Acute VTE occurs with an incidence of 1-2/1,000 during pregnancy and is associated with an acute mortality of 1-2%. However, data on VTE treatment during pregnancy are sparse: Even though 50 cases occur daily in the EU and US, a recent review identified only 174 cases in the literature.
ACUTE TREATMENT: Standard treatment is
LMWH at therapeutic doses or APTT-adjusted UFH.

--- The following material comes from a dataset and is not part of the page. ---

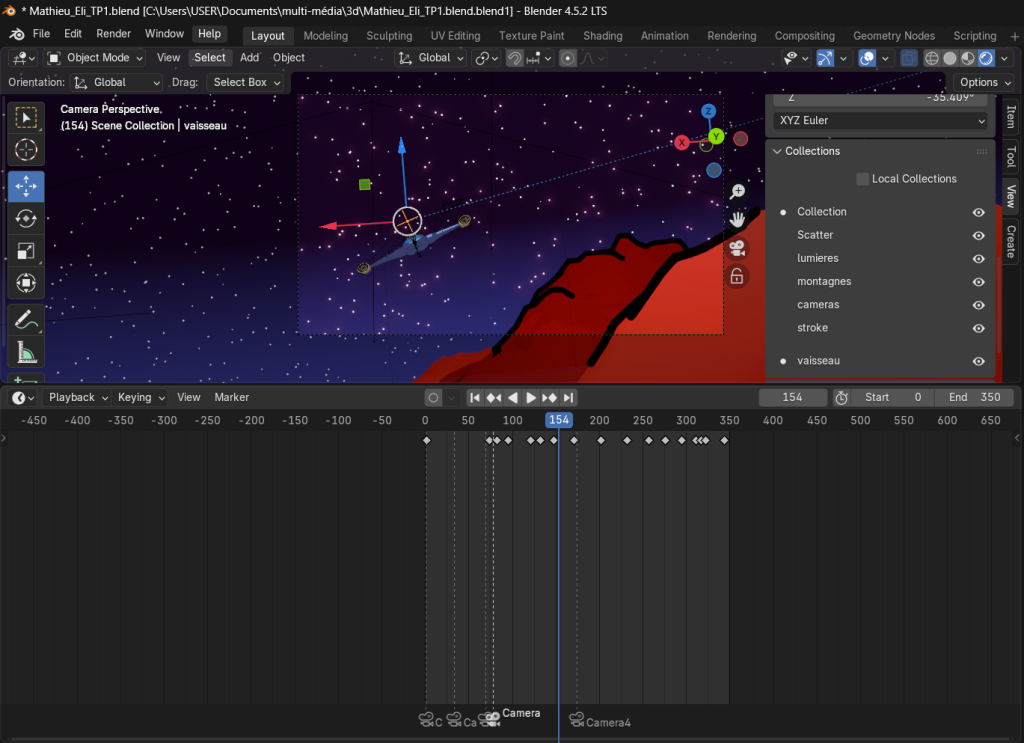This screenshot has height=743, width=1024.
Task: Select the Move tool in toolbar
Action: coord(26,186)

LMWH is at least as safe and effective as UFH in non-pregnant patients. In pregnancy,
LMWH is the preferred option, because it offers better bioavailability, fewer
injections, superior safety regarding HIT and
osteoporosis. LONG-TERM TREATMENT: VKA are contraindicated because of teratogenicity and thus
heparin is used for
secondary prevention. Since UFH requires therapeutic doses throughout pregnancy, carrying the risk of
osteoporosis,
LMWH is the
drug of choice. In a recent review most patients were treated initially with
LMWH, predominately with twice daily
injections. Recurrent VTE occurred in 1.2%,
bleeding in 1.7%, with no HIT. Whether the long-term dose of
LMWH can be reduced remains unresolved: Intermediate dose
LMWH has been used effectively in
cancer patients, who - like pregnant women - continue to have a high pro-thrombotic burden after the initial phase.
CONCLUSION: Even though acute VTE is not uncommon and represents a life-threatening event during pregnancy, data are sparse, and prospective trial data are needed to answer open questions concerning treatment modalities. Nevertheless, it is evident that
LMWH is the preferred option for treatment of VTE during pregnancy.